**Goal of the exercise**
Scan the records below for the word "field". Copy each line where it appears.

**Stored records**
----------
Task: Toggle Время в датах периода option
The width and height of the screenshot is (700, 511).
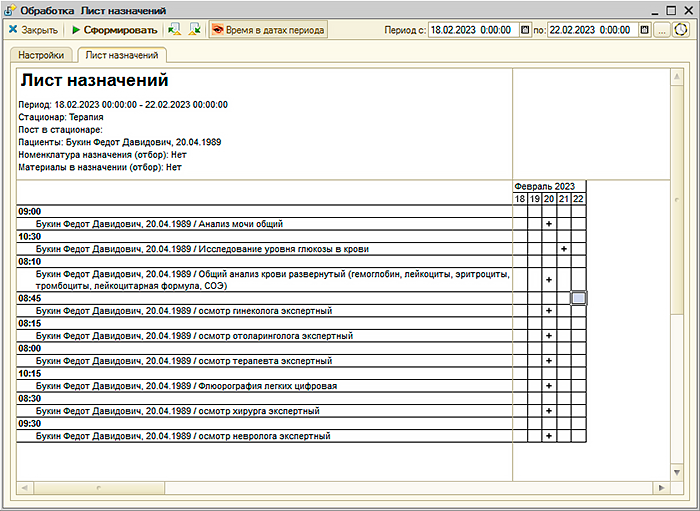Action: (268, 30)
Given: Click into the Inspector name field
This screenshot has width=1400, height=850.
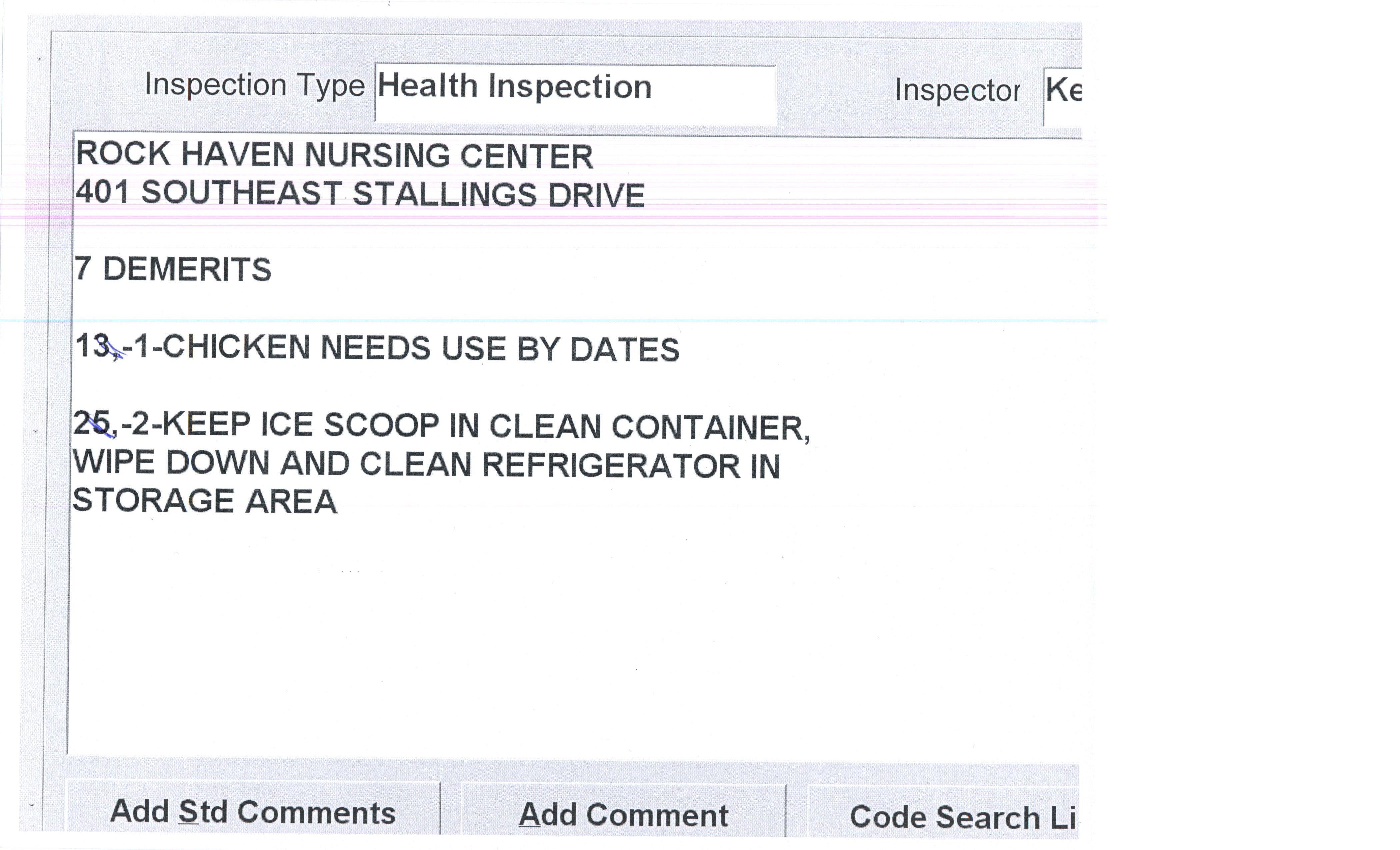Looking at the screenshot, I should (1063, 93).
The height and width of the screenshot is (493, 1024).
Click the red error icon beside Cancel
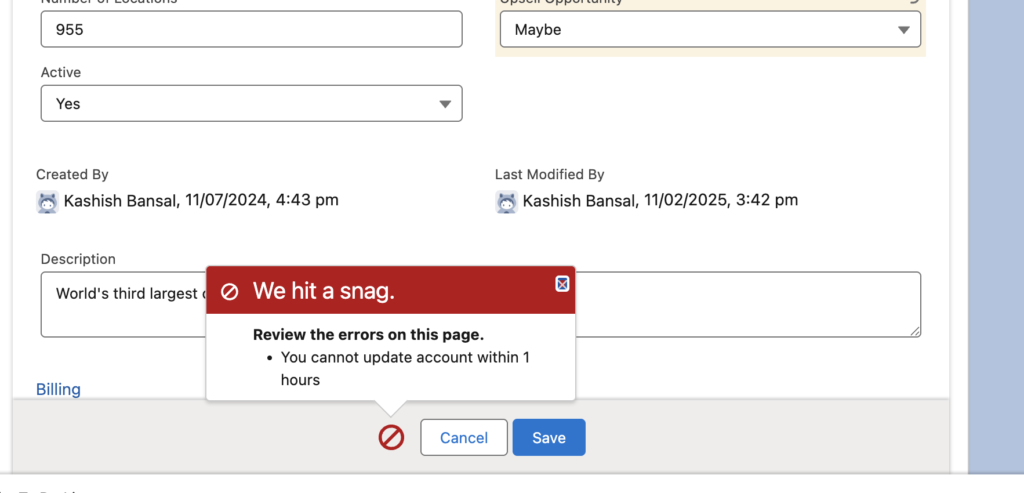coord(391,437)
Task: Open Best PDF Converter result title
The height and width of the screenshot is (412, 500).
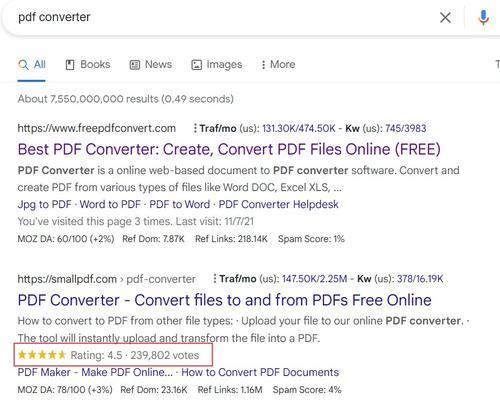Action: (229, 149)
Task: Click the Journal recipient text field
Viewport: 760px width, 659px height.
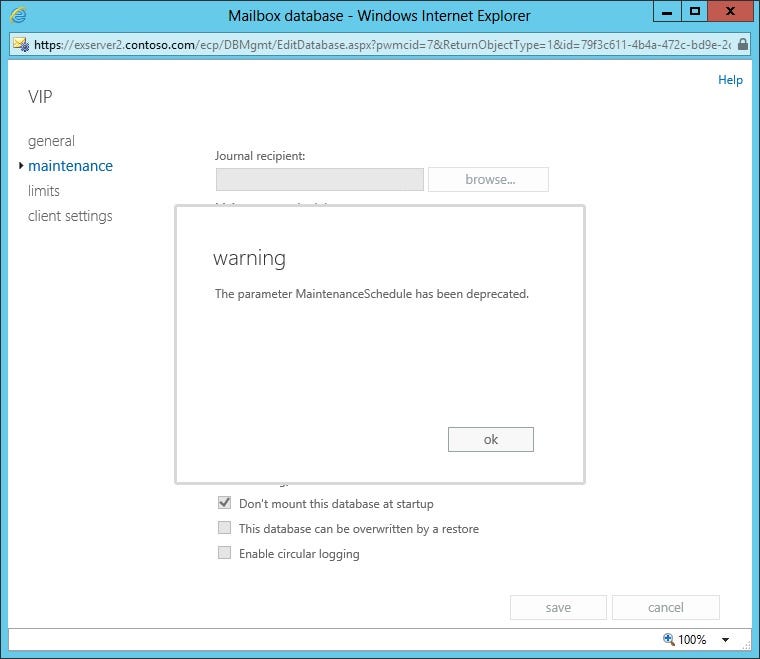Action: pos(320,180)
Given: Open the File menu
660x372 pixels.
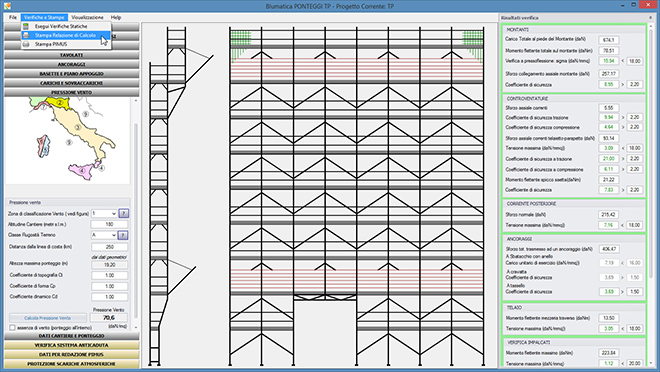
----------
**Result for this task**
Given: Click into the Inspector name field
Task: Click the Journal recipient text field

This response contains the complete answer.